New Michael Jordan Documentary Unearths Series of Racist Tweets from Early ‘90s

by Alex Poletti
Photo by slamonline.com

In a shocking discovery that may change the way we look at basketball’s biggest icon, the team behind the 10-part Michael Jordan documentary series “The Last Dance” has unearthed a series of racist tweets from the early ‘90s during his first stint with the Chicago Bulls.

“One of our interns found it on a deep dive of Jordan’s social media,” director Jason Hehir says. “We debated whether or not we should have included it in the series, but we thought it would be best to show the whole person, not just the highlights. It’s going to change Jordan’s legacy, but as journalists we couldn’t omit something this big.”

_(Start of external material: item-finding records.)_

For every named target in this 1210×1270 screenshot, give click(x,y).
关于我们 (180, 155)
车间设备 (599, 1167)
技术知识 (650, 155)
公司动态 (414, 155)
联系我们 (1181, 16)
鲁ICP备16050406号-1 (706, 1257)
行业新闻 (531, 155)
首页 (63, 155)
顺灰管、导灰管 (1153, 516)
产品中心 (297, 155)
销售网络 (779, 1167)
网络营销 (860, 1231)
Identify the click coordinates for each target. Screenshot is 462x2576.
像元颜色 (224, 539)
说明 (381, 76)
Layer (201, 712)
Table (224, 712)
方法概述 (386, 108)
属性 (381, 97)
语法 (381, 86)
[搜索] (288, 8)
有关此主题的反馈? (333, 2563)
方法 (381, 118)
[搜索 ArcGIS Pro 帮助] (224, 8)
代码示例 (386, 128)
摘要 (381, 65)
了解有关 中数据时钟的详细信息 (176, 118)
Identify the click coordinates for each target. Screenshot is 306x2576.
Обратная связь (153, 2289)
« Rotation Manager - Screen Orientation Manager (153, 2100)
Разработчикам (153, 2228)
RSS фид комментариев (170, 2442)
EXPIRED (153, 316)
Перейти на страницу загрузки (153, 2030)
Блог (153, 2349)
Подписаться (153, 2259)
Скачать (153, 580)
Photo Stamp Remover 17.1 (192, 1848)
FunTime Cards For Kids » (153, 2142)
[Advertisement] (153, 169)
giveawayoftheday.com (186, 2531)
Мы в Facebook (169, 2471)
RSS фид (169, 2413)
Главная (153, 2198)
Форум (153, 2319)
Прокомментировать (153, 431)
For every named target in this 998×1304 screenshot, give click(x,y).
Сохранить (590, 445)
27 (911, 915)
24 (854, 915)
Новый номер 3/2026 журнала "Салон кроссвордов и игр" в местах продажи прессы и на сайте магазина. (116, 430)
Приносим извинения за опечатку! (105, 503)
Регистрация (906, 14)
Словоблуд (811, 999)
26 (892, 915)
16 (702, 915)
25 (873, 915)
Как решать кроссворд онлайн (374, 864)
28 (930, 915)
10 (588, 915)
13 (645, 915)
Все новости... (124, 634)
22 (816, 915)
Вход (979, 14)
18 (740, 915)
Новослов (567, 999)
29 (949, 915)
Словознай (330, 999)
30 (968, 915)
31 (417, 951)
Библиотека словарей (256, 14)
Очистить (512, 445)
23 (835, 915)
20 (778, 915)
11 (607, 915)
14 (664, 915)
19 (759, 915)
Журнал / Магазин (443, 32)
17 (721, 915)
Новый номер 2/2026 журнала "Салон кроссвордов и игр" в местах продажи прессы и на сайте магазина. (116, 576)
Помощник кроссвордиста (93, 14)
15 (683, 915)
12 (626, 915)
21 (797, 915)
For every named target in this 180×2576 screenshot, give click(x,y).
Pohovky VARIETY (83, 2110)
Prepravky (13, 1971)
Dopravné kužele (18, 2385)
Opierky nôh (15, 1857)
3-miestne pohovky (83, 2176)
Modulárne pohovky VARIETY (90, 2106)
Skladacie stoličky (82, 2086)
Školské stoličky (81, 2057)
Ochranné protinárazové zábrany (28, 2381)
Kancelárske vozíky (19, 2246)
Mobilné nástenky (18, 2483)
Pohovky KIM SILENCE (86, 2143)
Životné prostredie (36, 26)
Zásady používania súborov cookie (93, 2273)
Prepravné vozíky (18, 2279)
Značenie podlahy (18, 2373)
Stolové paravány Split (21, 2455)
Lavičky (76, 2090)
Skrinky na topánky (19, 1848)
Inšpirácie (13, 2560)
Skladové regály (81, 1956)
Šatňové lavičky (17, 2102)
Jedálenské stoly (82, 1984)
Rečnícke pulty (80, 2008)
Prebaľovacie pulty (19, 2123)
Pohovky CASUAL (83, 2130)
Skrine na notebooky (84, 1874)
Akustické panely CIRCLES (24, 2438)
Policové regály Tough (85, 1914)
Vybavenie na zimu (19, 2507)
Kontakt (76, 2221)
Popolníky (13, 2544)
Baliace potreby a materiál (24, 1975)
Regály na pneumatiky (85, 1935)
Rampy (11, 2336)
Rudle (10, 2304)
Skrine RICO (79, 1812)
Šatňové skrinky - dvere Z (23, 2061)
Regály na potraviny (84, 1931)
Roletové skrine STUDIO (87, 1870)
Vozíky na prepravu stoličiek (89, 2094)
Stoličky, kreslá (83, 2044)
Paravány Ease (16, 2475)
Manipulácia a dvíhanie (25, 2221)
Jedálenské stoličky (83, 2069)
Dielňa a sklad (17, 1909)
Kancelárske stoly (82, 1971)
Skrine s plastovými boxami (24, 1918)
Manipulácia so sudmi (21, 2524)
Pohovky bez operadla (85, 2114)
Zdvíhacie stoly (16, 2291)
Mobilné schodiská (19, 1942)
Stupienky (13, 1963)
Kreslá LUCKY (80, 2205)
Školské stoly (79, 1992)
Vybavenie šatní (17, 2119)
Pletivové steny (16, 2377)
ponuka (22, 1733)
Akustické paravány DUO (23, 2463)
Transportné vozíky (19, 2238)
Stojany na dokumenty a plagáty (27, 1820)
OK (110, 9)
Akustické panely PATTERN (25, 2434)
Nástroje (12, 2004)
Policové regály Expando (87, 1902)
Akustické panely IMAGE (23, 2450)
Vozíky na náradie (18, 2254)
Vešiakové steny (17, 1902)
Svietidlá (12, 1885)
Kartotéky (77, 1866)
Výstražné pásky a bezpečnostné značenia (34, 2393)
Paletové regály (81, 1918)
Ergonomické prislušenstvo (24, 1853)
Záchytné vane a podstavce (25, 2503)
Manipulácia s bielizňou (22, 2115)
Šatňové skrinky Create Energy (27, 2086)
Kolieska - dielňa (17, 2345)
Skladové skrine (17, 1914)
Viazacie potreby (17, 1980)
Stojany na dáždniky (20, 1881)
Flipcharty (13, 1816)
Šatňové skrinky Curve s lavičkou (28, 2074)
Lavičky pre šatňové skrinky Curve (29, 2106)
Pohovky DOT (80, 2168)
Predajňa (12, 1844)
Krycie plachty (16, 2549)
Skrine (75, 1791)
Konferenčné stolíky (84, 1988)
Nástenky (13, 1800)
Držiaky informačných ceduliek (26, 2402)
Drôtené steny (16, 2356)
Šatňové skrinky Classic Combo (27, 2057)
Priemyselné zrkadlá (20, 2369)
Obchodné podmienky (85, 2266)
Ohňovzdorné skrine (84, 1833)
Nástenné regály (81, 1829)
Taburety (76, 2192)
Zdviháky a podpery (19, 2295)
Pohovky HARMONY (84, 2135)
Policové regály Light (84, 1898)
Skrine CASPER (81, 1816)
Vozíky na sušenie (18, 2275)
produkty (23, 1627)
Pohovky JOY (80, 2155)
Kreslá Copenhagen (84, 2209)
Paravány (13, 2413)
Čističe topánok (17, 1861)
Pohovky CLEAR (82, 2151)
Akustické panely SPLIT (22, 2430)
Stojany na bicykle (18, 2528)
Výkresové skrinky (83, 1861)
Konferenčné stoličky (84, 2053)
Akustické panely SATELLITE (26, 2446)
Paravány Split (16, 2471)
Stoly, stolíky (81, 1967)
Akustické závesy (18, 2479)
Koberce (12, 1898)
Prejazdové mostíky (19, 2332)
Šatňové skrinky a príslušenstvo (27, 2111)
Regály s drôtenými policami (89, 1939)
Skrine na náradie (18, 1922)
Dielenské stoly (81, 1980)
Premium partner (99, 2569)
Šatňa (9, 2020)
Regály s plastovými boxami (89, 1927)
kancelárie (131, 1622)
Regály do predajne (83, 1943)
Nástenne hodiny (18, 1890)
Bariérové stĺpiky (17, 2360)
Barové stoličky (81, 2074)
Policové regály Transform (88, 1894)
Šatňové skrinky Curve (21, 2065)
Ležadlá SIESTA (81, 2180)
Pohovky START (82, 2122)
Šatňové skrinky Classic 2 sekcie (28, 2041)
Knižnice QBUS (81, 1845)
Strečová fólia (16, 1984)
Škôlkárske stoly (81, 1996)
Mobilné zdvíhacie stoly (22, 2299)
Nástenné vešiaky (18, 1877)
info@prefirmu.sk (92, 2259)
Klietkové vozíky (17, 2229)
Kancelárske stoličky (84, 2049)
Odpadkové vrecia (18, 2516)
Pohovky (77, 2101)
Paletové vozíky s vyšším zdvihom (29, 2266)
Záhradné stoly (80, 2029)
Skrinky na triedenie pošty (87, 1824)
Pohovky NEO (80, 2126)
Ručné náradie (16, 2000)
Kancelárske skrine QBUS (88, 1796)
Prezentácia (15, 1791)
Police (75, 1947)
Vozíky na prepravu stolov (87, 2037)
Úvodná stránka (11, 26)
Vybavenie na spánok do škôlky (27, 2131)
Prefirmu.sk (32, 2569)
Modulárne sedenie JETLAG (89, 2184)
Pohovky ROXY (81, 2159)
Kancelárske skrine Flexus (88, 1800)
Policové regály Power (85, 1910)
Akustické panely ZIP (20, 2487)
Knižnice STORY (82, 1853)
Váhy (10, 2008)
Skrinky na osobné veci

The tweets in question were written on a road trip to Los Angeles during the ‘90-91 season. The Twitter rant covered a range of topics, all rooted in racist and xenophobic rhetoric. It’s unknown how Jordan managed to keep this under wraps for so long.

“We had trouble believing that the tweets were even real,” Hehir continues. “It’s not every day that you find an ignorant, hate-filled Twitter rant that was posted before the platform even existed, but sometimes you have to put your incredulity aside and focus on the truth.”

The tweets have created a firestorm in recent days, with many fans taking his side, while others called for his cancellation. In the aftermath, players stepped forward to acknowledge that this was an issue in the Bulls clubhouse during his tenure as a player.

“He’d say some stuff to me that was really off base, but I’d let it slide,” teammate and fellow Hall of Famer Scottie Pippen says. “He was Michael, I wasn’t about to mess with that. I talked to some other players about it, but we didn’t think ownership would take it seriously. He was the star and we all just had to deal with that.”

Always one for equity, Hehir allowed Jordan the opportunity to respond to the critics in the documentary.

“I was young and foolish, and I shouldn’t have put those things online,” Jordan says. “Those were private thoughts I had during a dark time in my life. I know better now. If I knew those tweets would be found, I never would have posted them on the internet, which didn’t even exist when I did so. I hope others can learn from my mistakes.”

*This article is a work of satire. Though certain elements and quotes may be based on true events, this should not be taken as fact.